[DATASET ENTRIES Boundary: Start]

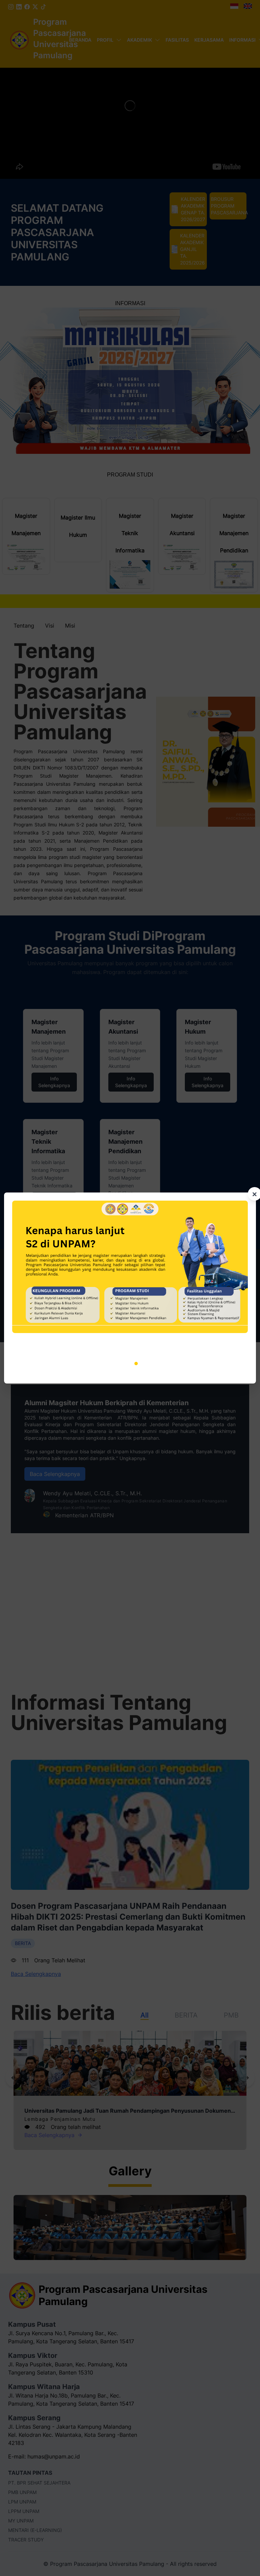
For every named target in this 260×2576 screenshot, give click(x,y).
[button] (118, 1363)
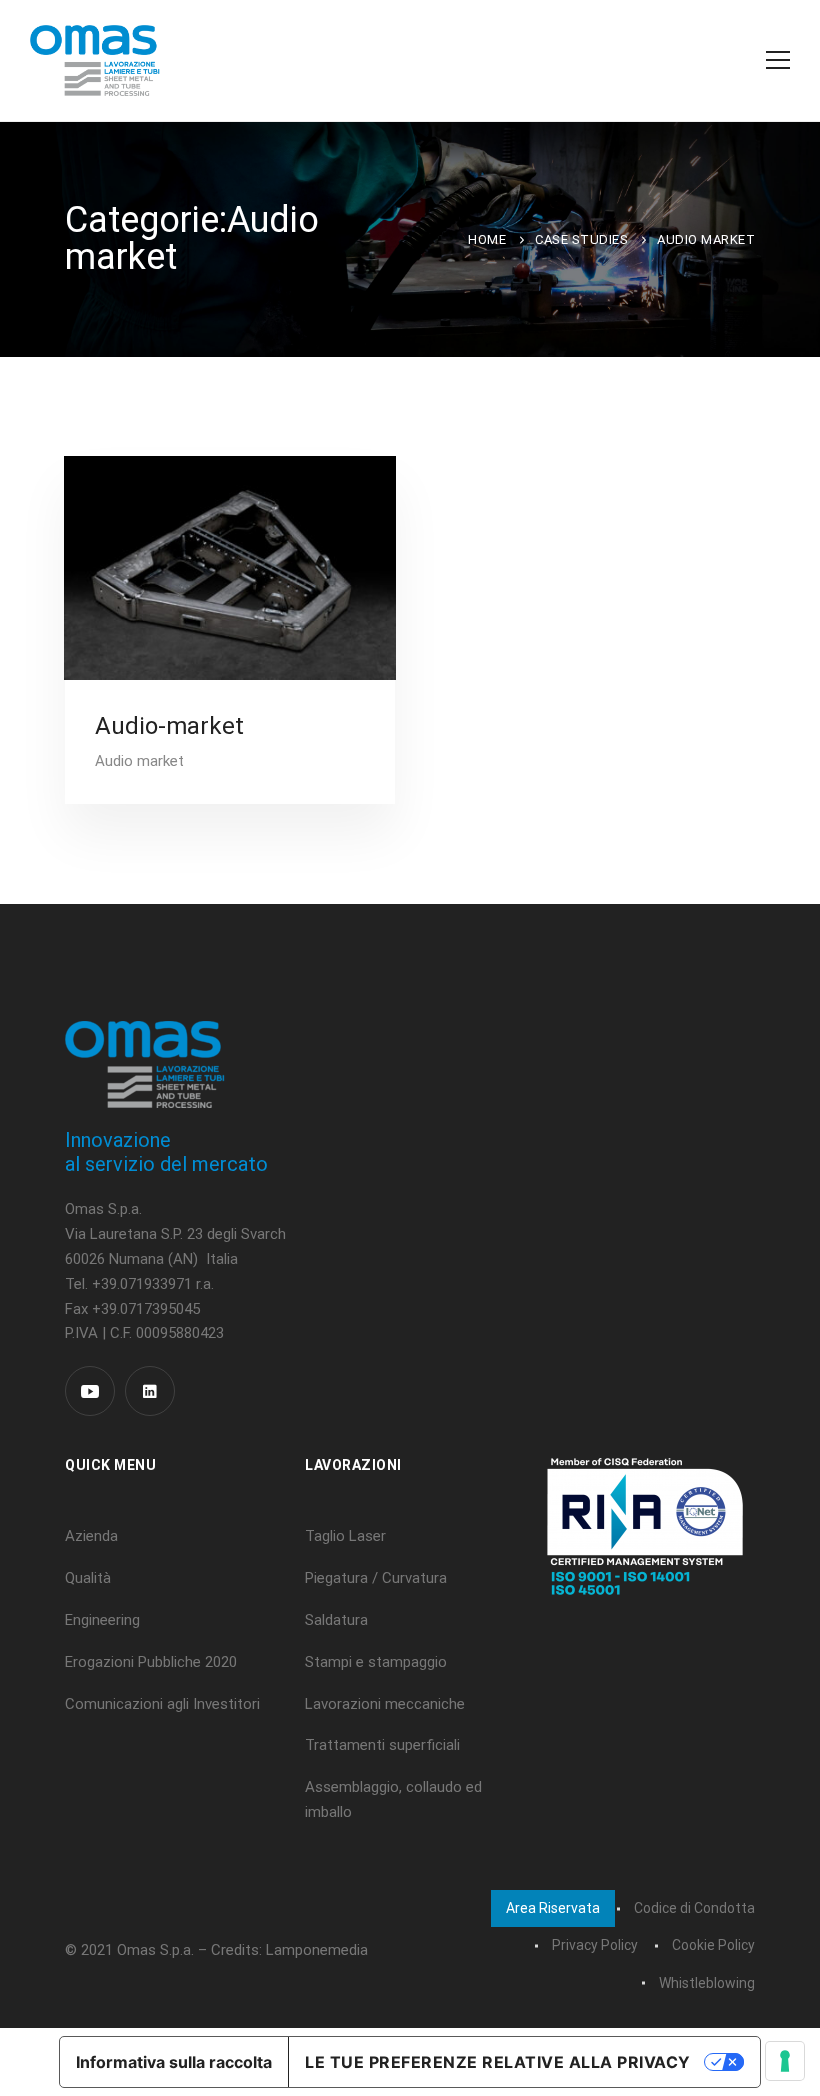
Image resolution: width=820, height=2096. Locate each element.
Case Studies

[DATASET ENTRIES Boundary: End]
[DATASET ENTRIES Boundary: Start]

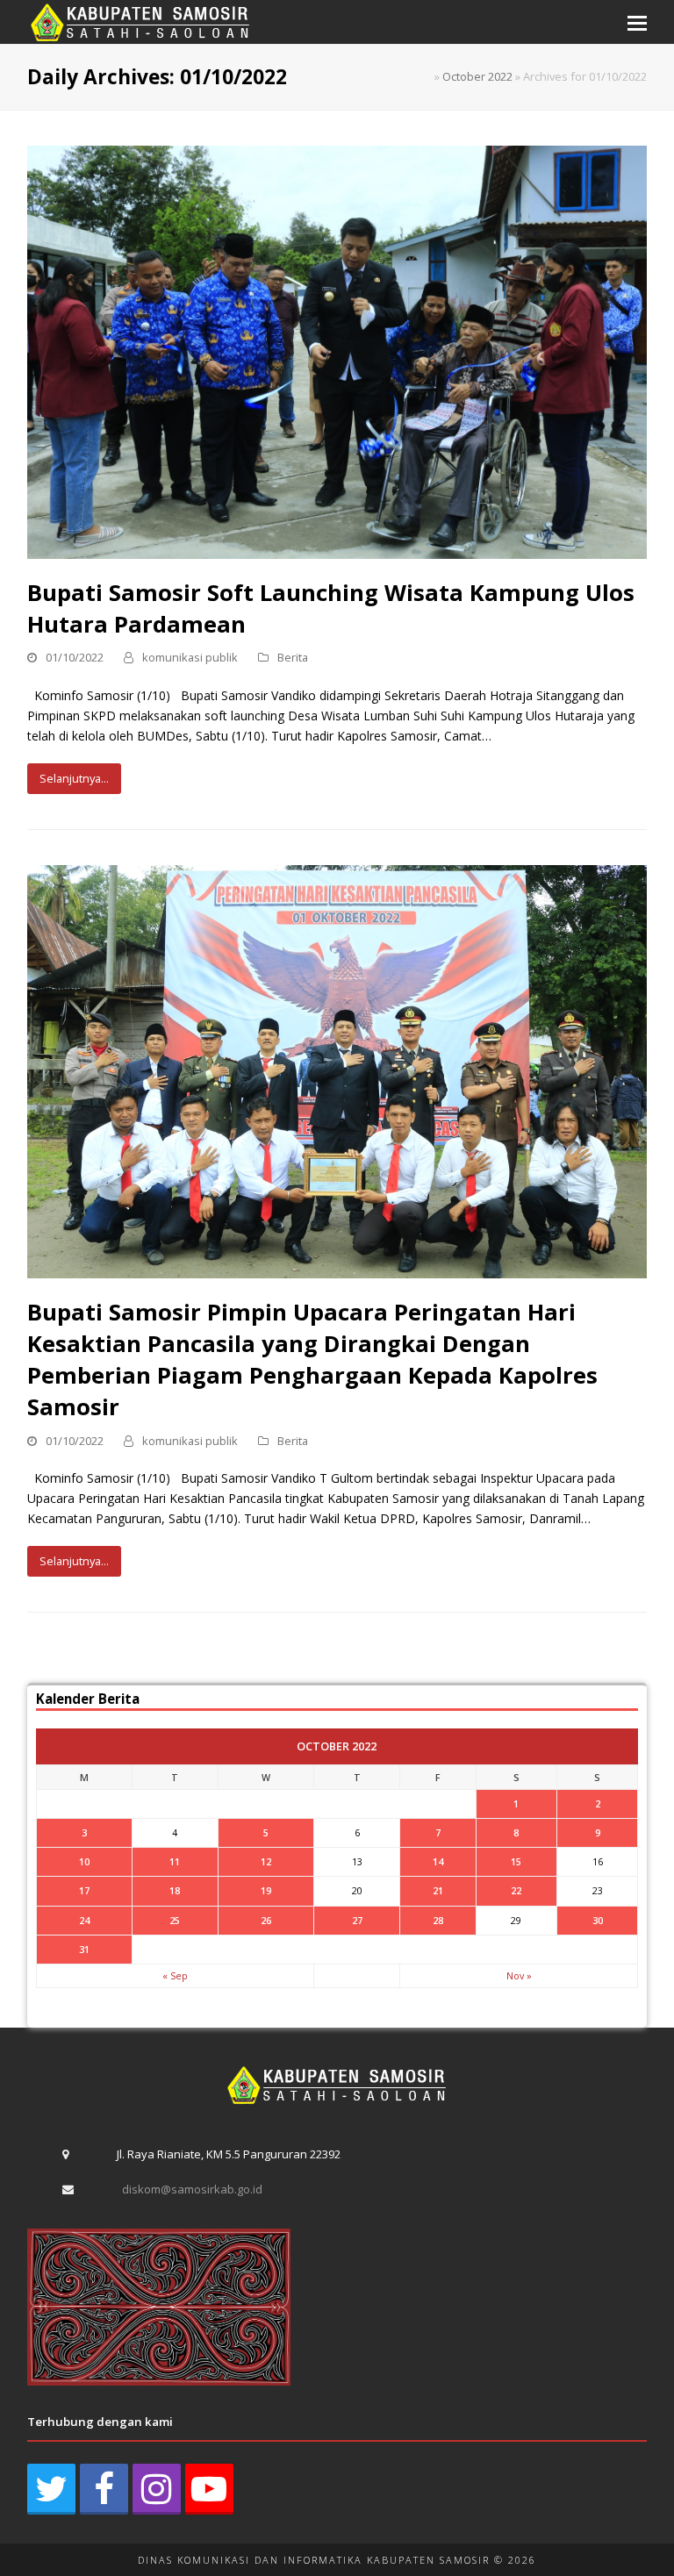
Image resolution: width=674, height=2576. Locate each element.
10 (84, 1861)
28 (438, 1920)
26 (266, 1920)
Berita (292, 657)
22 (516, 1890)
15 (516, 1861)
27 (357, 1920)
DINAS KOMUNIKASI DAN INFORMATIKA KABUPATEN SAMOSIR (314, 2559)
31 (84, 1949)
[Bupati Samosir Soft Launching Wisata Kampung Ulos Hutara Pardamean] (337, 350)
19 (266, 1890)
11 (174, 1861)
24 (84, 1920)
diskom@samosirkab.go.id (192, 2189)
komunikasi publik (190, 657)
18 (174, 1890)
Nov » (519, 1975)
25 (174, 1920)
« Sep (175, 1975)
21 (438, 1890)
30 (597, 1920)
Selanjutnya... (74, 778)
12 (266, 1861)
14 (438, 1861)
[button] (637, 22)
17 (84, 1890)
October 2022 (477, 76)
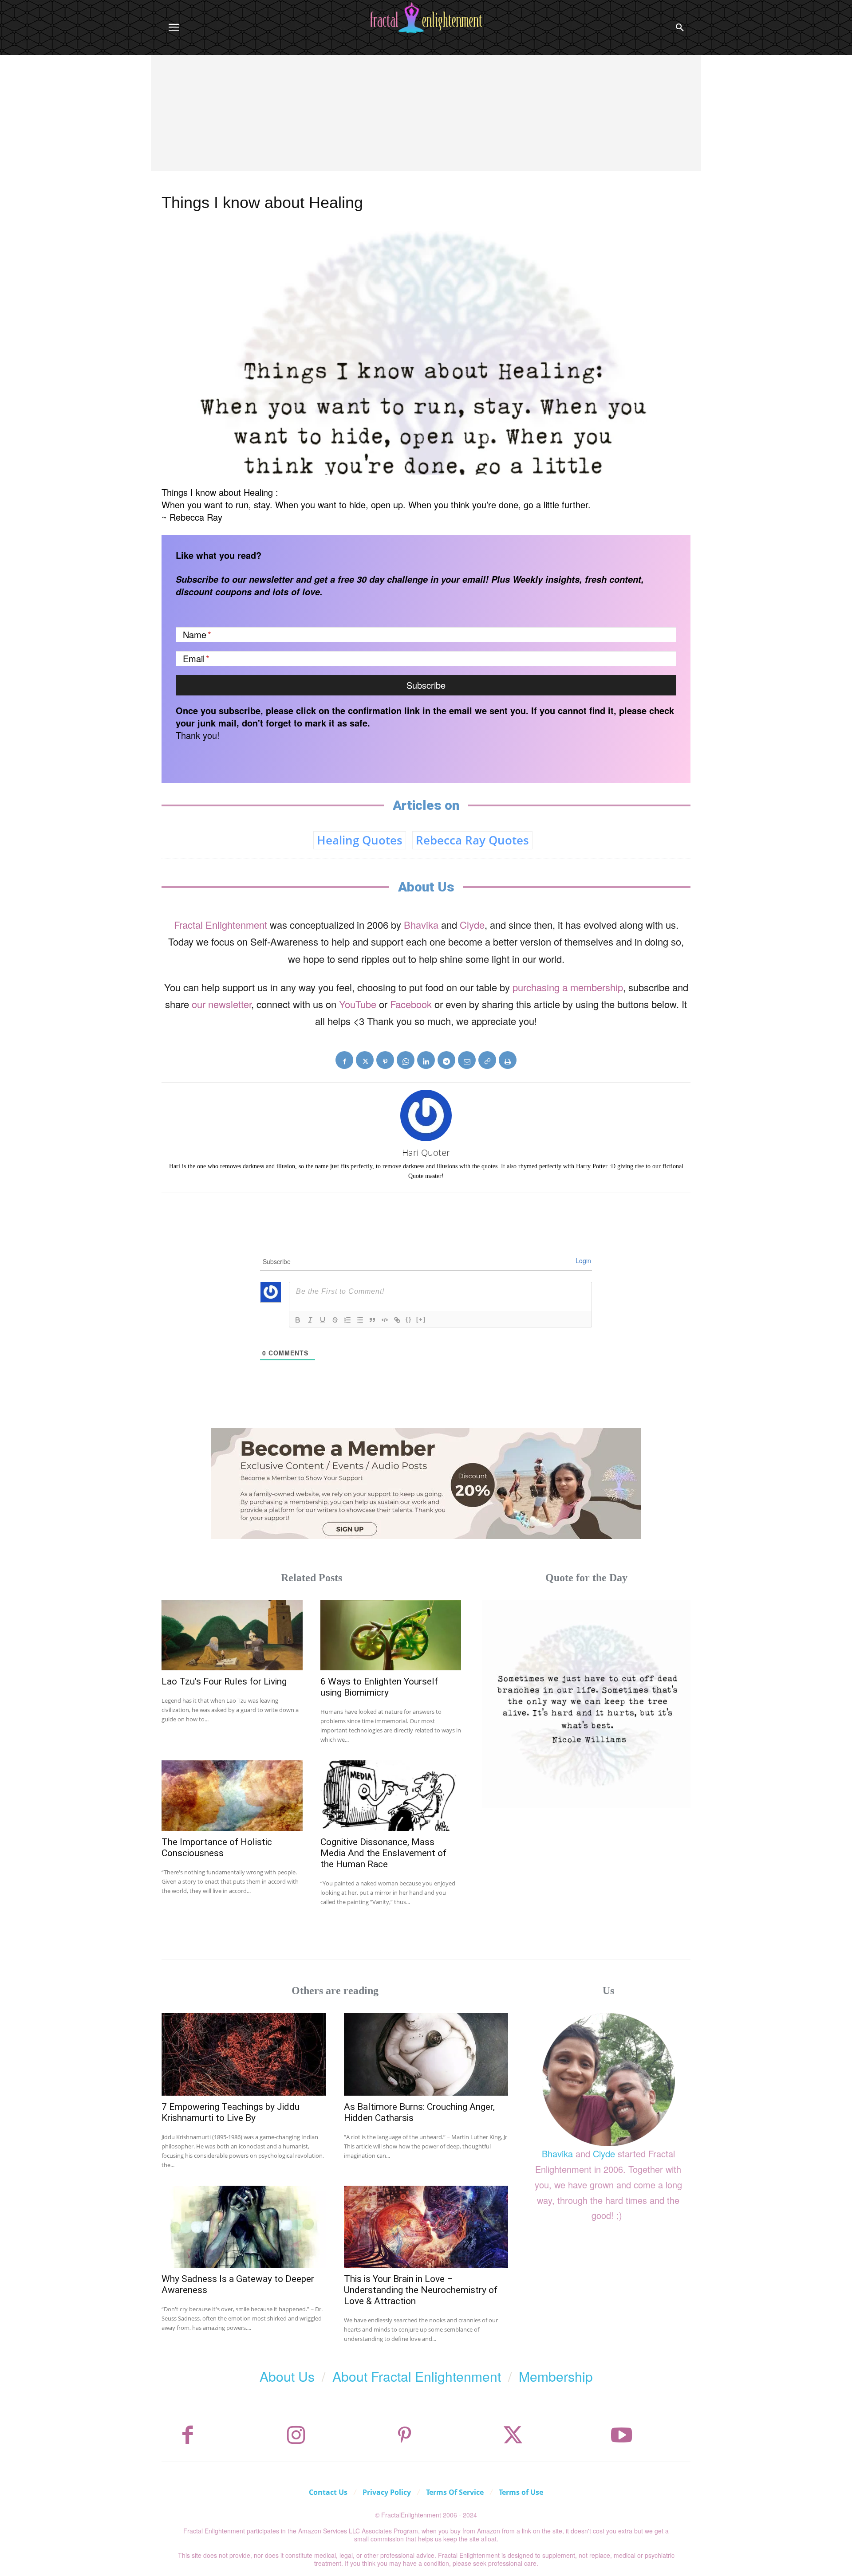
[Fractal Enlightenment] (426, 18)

[DATASET ENTRIES Boundary: End]

Go to the line above holding "25 (174, 1920)", then copy exactly each line down to and including the one holding "[Fractal Enlightenment] (426, 18)", leaving pictures out.

25 (174, 1920)
« Sep (175, 1975)
21 (438, 1890)
30 (597, 1920)
Selanjutnya... (74, 778)
12 (266, 1861)
14 (438, 1861)
[button] (637, 22)
17 (84, 1890)
October 2022 (477, 76)
[Fractal Enlightenment] (426, 18)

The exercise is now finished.